→ Consigne
En vous appuyant sur le passage consacré à l'exode des campagnes, expliquez en une à trois phrases pourquoi les populations agricoles des régions autres que le Nord et l'Oural émigrent fort peu.

→ Passage proposé
Les mirs sont des terres concédées par la commune en vertu d’une sorte de bail emphytéotique pour 33 ou 99 ans, moyennant une redevance annuelle modérée. Dans le Nord de l’immense empire et vers l’Oural, où le sol est maigre, les paysans s’en vont en grand nombre prendre en Sibérie, parmi les terres disponibles, des mirs meilleurs. Dans les autres régions, les populations agricoles sont plus satisfaites, grâce en particulier aux superbes rendemens du blé, qui a bénéficié des débouchés créés par les chemins de fer ; aussi émigrent-elles fort peu. Cependant, lorsque dans leur voisinage se trouvent des attractions particulières, disons par exemple la grande cité de Moscou qui a pris un remarquable essor industriel, fatalement, irrésistiblement, l’exode recommence.


IV

Nous assistons ainsi à de gigantesques transformations qui renouvellent à bien des égards l’aspect du monde.

Le mouvement qui nous occupe a ceci de particulier et qui frappera tout esprit attentif, qu’il est essentiellement la résultante, l’aboutissement du progrès moderne. Cette circonstance le distingue des phénomènes analogues auxquels on pourrait le comparer, et lui assure un caractère de durée.

Ce n’est pas que déjà, dans les siècles passés, il ne se soit parfois produit, sur une échelle restreinte, quelques-uns des faits qui, à cette heure, rompent l’équilibre démographique du monde civilisé. C’est ainsi que la Rome de la république et de l’empire vit affluer dans son enceinte un grand nombre de cultivateurs chassés de chez eux par l’importation des blés de Sicile et d’Egypte, dont le port de Pouzzoles, en particulier, recevait d’énormes quantités. Toutefois l’envahissement de la cité des Césars, — envahissement qui faisait dire : Rome n’est plus dans Rome, — avait aussi d’autres causes absolument étrangères aux circonstances de notre temps, telles que : les latifundia, les conquêtes violentes, l’occupation du sol par la classe militaire, les nombreux esclaves exerçant le travail des champs, les rivalités électorales qui poussaient certains meneurs à appeler leurs partisans dans la capitale, les distributions de vivres, et les divertissemens offerts aux citadins. En réalité, dans ses traits essentiels, la crise actuelle des campagnes et des villes ne ressemble pas davantage aux crises analogues de jadis que le socialisme de Karl Marx à celui de Platon. C’est bien et sans contestation possible une page inédite de l’histoire du monde qui s’écrit sous nos yeux, une étape non encore atteinte par l’humanité dans sa marche, à laquelle nous arrivons.

Mais que penser de tout cela ?

→ Données fournies

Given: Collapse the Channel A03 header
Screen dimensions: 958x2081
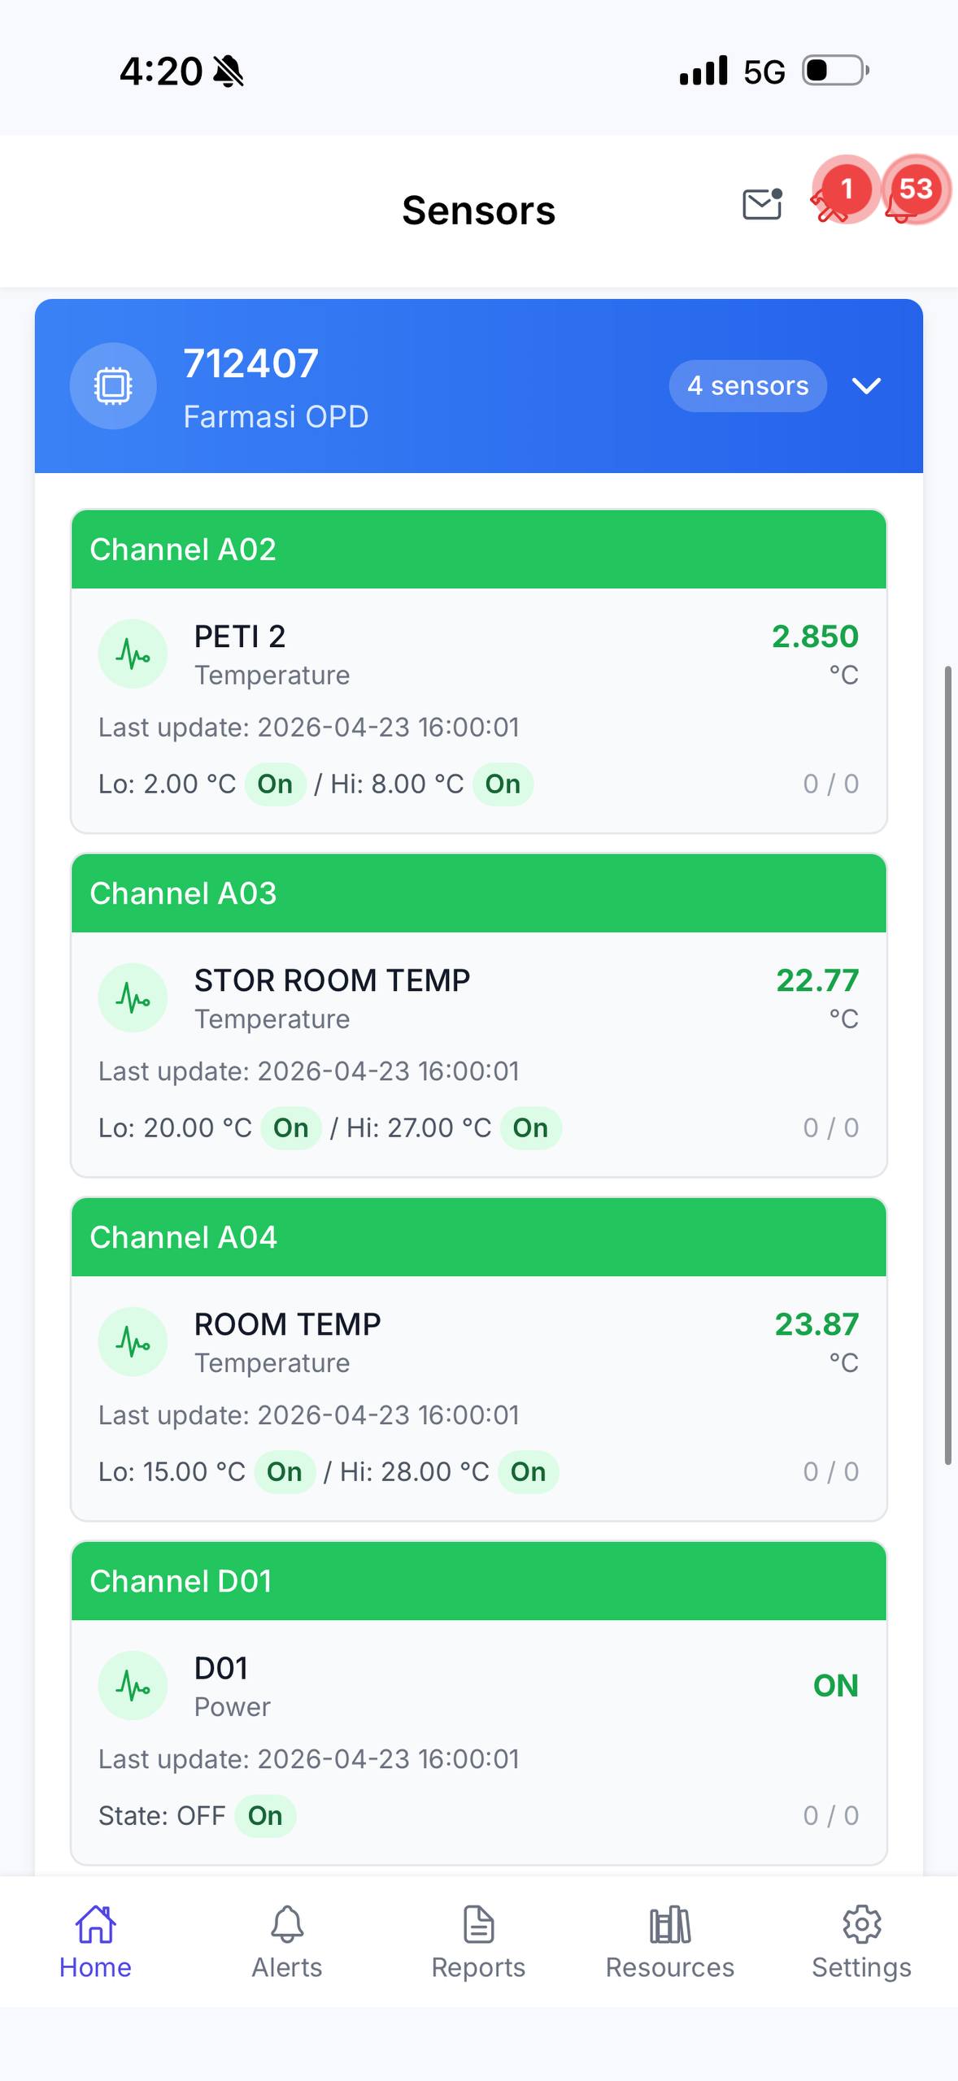Looking at the screenshot, I should (x=478, y=893).
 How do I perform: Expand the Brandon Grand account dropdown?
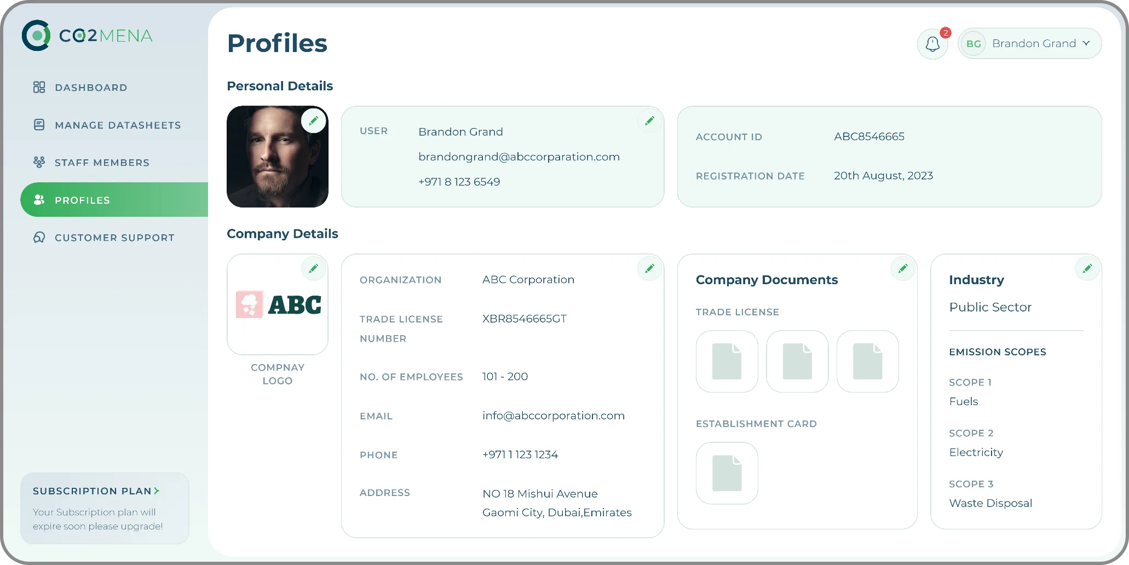coord(1086,44)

→ Réponse complète
Ces populations sont plus satisfaites, notamment grâce aux superbes rendements du blé. Le blé a en effet profité des débouchés créés par les chemins de fer.